The space is flat, all 1024 dimensions are available, push everything = maximum control?

**Wrong. Catastrophically.**

| Condition | Score/20 | Accuracy |
|-----------|----------|----------|
| Baseline | 8 | 40% |
| full_1024 | 2 | **10%** |
| lottery_15 | 4 | 20% |
| random_15 | 10 | 50% |

Full-dimension injection is 4× worse than doing nothing. Pushing all dimensions isn't maximizing control. It's maximizing destruction.

**Semantic Preservation Law**: Most of the 1024 dimensions carry existing semantic capabilities. Pushing a "semantic dimension" breaks something that was already working. The model has no separation between "control dimensions" and "passive dimensions" — in high-dimensional space, most directions serve existing functions, and only a few are safe to push.

Why? Hidden states don't fill all 1024 dimensions. They concentrate on a thin data manifold. Sparse injection nudges within the manifold. Full-dimension injection pushes it off, into territory where the model has zero training experience. The result isn't control. It's destruction.

### 5.4 Fourth Wall: "Fixed 5, broke 7"

20-layer full-dimension injection: fixed 5 questions the baseline got wrong, broke 7 the baseline got right. Net -2. 10/20 (50%), below the baseline's 11/20 (55%).

Failure = double strike:
1. **Mode mismatch**: Pushing away from the correct mode
2. **Semantic distortion**: Simultaneously corrupting content

Three laws crystallized:

1. **Semantic Preservation**: Injection dimensions overlapping with semantic dimensions = proportional damage
2. **Layer Specialization**: Different layers have different roles; uniform injection ignores this division of labor
3. **Intervention Inverted-U**: An optimal strength exists; too weak is ineffective, too strong is destructive, and the optimum varies by question type

198 experiments. Every success = accidentally aligning with these laws. Every failure = violating at least one.

### 5.5 Fifth Wall: "Normalization manufactures curvature"

A puzzle. Representation space is flat: unnormalized vector additivity cos ≥ 0.9999. But every RepE paper reports navigation as noisy and unstable. If the space is flat, why can't anyone navigate it accurately?

The answer: every prior method normalizes displacement vectors before using them. It's in the RepE paper, it's in the activation steering literature — it's everywhere. Compute a direction, normalize to unit length, inject.

== What to do ==
• 1. In the passage on hidden-state injection, rewrite everything from "A puzzle. Representation" down to "unit length, inject.", putting "offset vectors" in place of "displacement vectors".
• 2. Continue the passage on hidden-state injection from the point where it stops.

== Data section ==
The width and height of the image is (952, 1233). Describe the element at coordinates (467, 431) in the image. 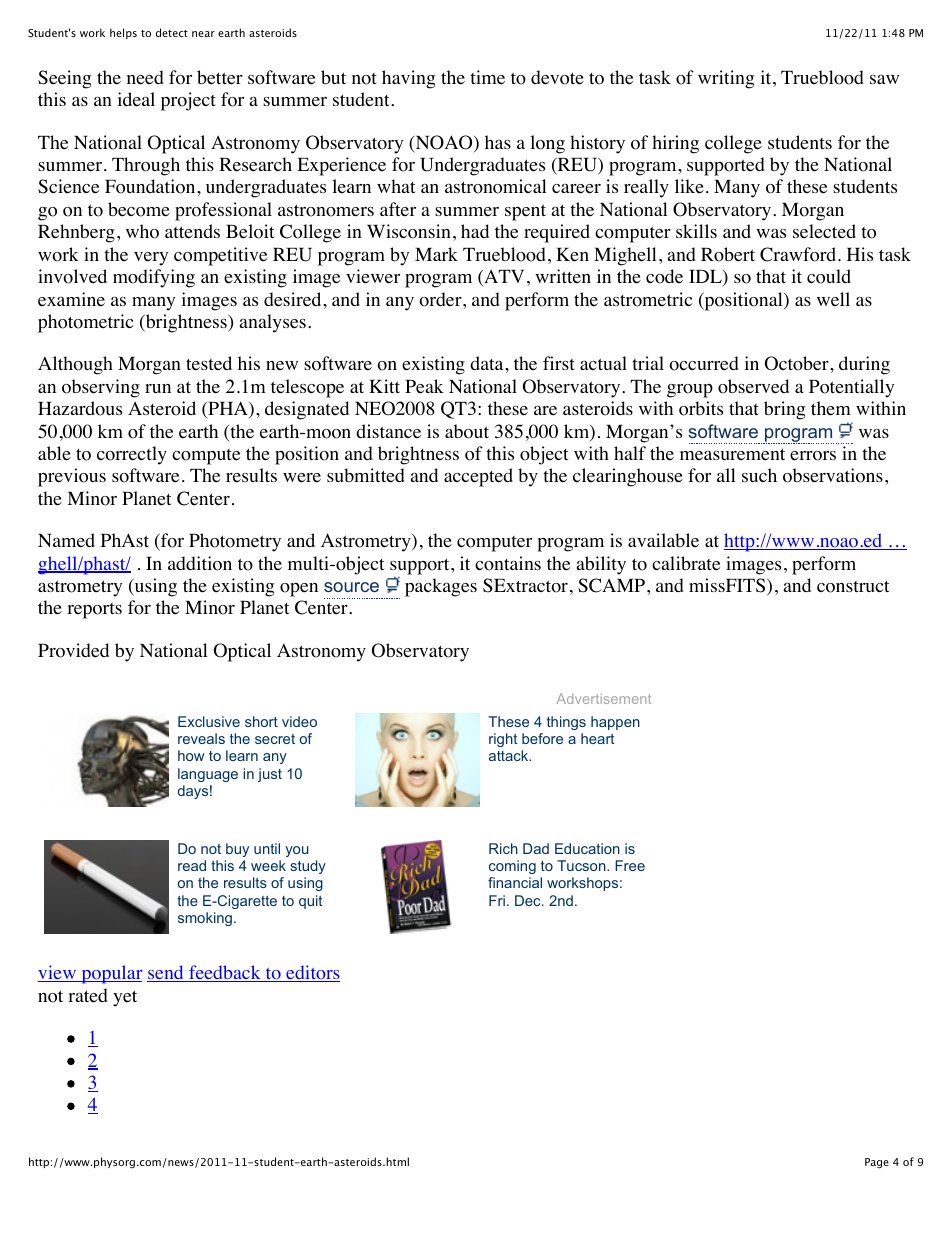

I see `about` at that location.
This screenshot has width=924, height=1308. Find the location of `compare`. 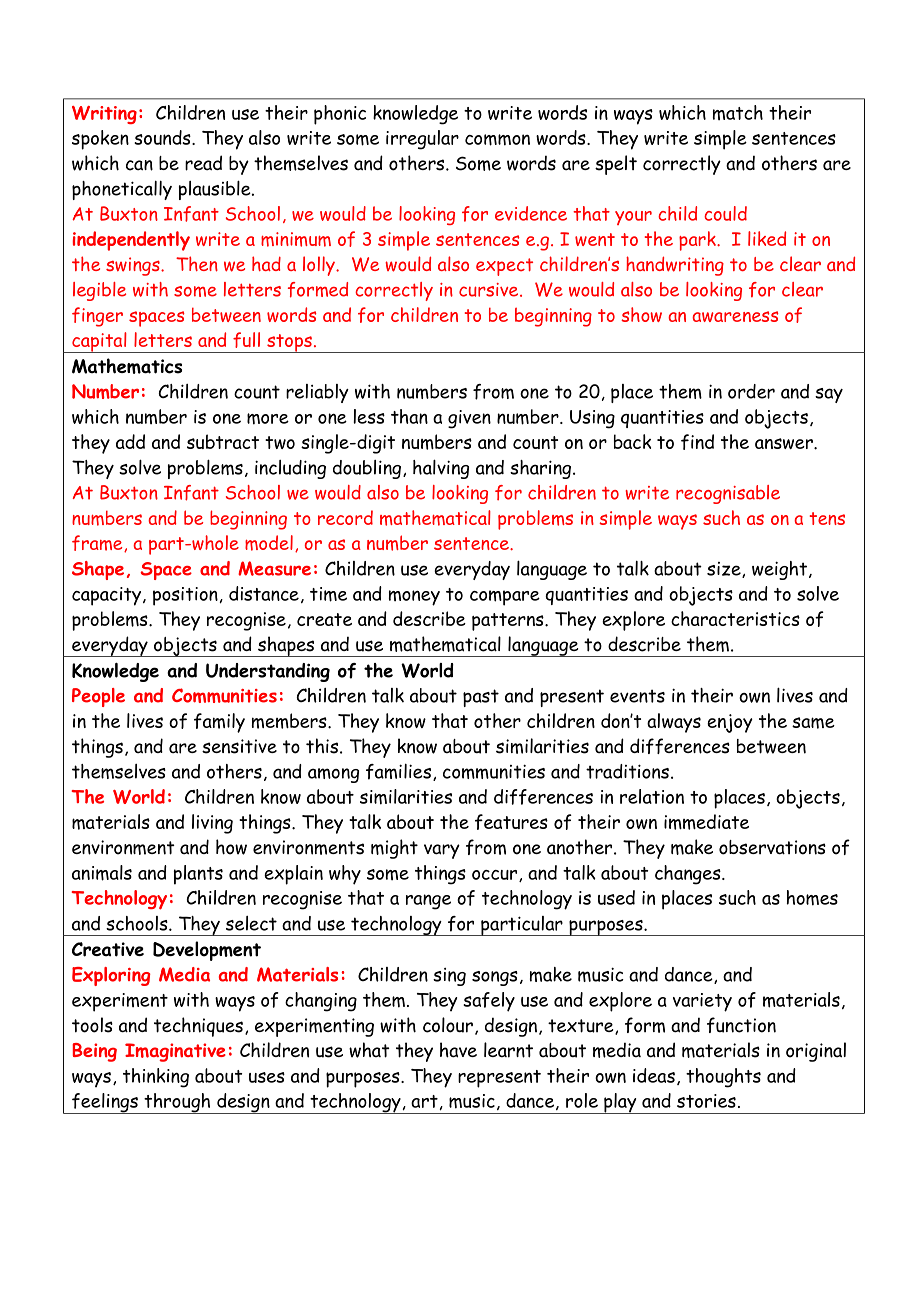

compare is located at coordinates (505, 598).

== Responses to the tasks ==
• 1.
A puzzle. Representation space is flat: unnormalized vector additivity cos ≥ 0.9999. But every RepE paper reports navigation as noisy and unstable. If the space is flat, why can't anyone navigate it accurately?

The answer: every prior method normalizes offset vectors before using them. It's in the RepE paper, it's in the activation steering literature — it's everywhere. Compute a direction, normalize to unit length, inject.

• 2.
I re-ran the additivity test with normalized vectors. Cosine dropped from 1.0000 to 0.95. **Normalization itself was manufacturing curvature.**

Normalization = projecting flat affine space onto the unit sphere. Manufacturing *pseudo-curvature* out of nothing:

| Layer | True curvature |R| | Normalized curvature |R| | Amplification |
|-------|--------|--------|------|
| L3 | 0.000 | 0.239 | ∞ |
| L19 | 0.000 | 0.351 | ∞ |

20-35% pseudo-curvature. Every prior method (activation steering, RepE, contrast-consistent search) was navigating on a sphere inside a flat space. Walking arcs on paths that should be straight lines.

A kid tosses a pebble into a river. Surface ripples, sure. But the fish underneath? Disturbed too.

---

## Chapter 6: The Most Shocking Overturn — Important Dimensions ≠ Dimensions You Should Push

The core assumption I'd carried since Chapter 2. Inherited from the Lottery Ticket Hypothesis. Never questioned.

I carefully selected 15 "most important for classification" dimensions: highest $g_k$, carrying the most type-discrimination information. The natural candidates for injection.

Result: **20%.**

Then 15 random dimensions.

Result: **50%.**

Random dimensions beat carefully selected ones by 2.5×. Not a fluke. A structural property of the space.

**Why?** The model knows where its strength lives better than we do. I'd been guessing the unknown with the arrogance of the known. Important dimensions are already doing their job. Pushing them doesn't add capability. It breaks something that was already working right.

"Dimensions important for classification" ≠ "dimensions suitable for injection."

This overturn directly produced the navigation formula:

$$\Delta_k = need_k \times d_k$$

$$need_k = 1 - \frac{|c_k| \times g_k}{\sum_j (|c_j| \times g_j)}$$

$need_k$ doesn't select dimensions by "importance." It selects by "need." Saturated axes (high $|c_k| \times g_k$) get low $need_k$: position is already good, no push needed. Starved axes get high $need_k$: they benefit most from intervention.

You don't reinforce the strong parts of a balloon. You patch the thin ones. $need_k$ measures how "thin" each axis is for the current task.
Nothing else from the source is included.